Items from a data source:
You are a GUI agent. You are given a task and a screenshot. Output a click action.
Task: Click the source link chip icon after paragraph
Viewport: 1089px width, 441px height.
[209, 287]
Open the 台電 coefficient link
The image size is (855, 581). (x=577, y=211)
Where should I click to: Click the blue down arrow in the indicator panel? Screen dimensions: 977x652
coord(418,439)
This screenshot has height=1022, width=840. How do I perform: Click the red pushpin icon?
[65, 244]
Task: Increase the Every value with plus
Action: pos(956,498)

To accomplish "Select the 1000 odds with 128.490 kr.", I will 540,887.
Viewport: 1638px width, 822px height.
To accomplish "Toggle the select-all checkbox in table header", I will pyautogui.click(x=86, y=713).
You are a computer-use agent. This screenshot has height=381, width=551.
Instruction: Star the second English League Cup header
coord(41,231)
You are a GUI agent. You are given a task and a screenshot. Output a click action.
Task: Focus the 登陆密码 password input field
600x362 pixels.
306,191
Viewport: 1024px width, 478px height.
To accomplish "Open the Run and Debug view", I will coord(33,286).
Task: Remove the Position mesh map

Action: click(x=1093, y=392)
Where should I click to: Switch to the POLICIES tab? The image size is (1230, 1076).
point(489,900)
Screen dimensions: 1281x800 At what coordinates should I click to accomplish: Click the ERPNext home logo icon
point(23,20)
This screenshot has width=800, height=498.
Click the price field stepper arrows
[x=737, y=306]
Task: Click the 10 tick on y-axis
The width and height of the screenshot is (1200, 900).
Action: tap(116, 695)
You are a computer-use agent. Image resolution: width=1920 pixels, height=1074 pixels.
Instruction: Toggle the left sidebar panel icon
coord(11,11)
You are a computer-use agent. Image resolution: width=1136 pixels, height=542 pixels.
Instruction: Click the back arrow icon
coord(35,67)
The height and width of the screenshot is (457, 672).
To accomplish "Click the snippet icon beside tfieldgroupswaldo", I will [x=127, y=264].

### Aim of the exercise
Return the lines from the line containing "Instruction: Toggle the" to the end of the entries above, exactly as they appear and with no other output.

### Solution to the exercise
Instruction: Toggle the left sidebar panel icon
coord(11,11)
You are a computer-use agent. Image resolution: width=1136 pixels, height=542 pixels.
Instruction: Click the back arrow icon
coord(35,67)
The height and width of the screenshot is (457, 672).
To accomplish "Click the snippet icon beside tfieldgroupswaldo", I will [x=127, y=264].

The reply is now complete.